Design a REST API Endpoint With Schema, Validation, and Errors
Spec a single REST endpoint with request/response schemas, validation rules, auth, status codes, and the error shapes a thoughtful API would return.
When to use this
When you're adding a new endpoint and want to think through the contract before any code is written.
The prompt
You are a senior backend engineer designing a single endpoint of a REST API.
Inputs:
- **Resource and action**: [e.g., "POST /orders — create an order"]
- **Who calls this** (internal service / first-party client / public API): [...]
- **The business rules** in plain language: [...]
- **Existing related endpoints** (so this fits the existing style): [...]
Produce a complete endpoint spec with these sections:
1. **Method + path** — and one sentence on what it does.
2. **Auth and rate limit** — what's required, what limits apply.
3. **Request schema** — JSON body or query params, with each field's type, whether required, validation rules, example. Use OpenAPI-style notation.
4. **Response schema (success)** — status code, body shape with example.
5. **Response schemas (errors)** — for each likely failure mode: status code, error code string, message, and when it triggers. Cover at least: validation failed, unauthorized, conflict, not found, internal error.
6. **Idempotency** — if this is a mutation, how is repeat safety handled?
7. **Side effects** — what writes, emits events, or hits external services?
8. **Observability** — what one log line, metric, or trace span should this produce?
Skip controversy: don't recommend REST vs.
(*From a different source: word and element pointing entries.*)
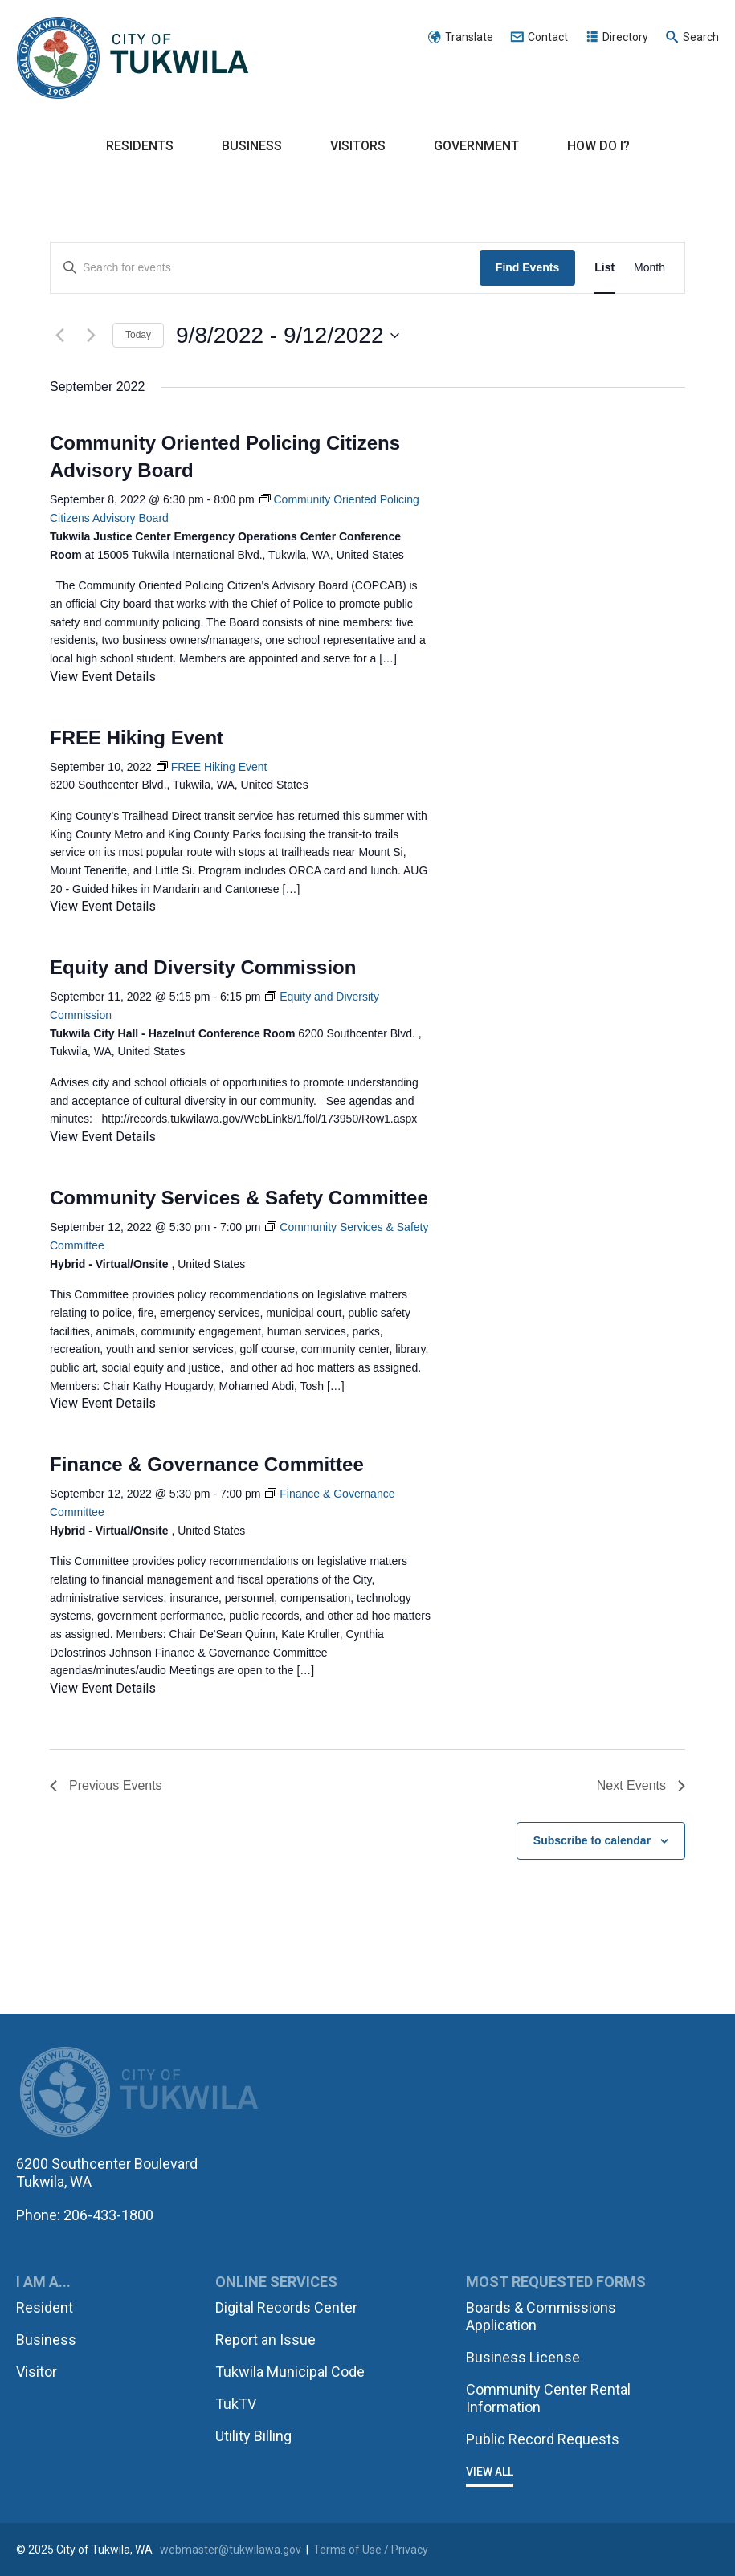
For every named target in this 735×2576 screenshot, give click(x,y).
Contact (548, 37)
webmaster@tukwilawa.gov (230, 2549)
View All (489, 2471)
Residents (140, 145)
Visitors (358, 145)
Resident (44, 2307)
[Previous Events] (59, 335)
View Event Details (103, 676)
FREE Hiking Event (136, 737)
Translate (469, 37)
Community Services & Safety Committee (239, 1198)
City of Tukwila (132, 58)
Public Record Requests (542, 2439)
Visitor (36, 2371)
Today (138, 334)
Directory (625, 37)
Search (701, 37)
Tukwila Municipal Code (290, 2371)
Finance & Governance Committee (207, 1464)
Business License (523, 2357)
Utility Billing (253, 2435)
GraphQL. Just design it as REST.
What you'll get back
A complete endpoint spec with method, auth, request/response/error schemas, idempotency and side-effect notes, and one observability anchor.
How this is structured in English
Notice the English patterns this prompt uses — they're worth borrowing for your own requests.
- Skip controversy Permission to not have the meta-debate. Removes a class of unhelpful preface. Useful in any technical-decision prompt.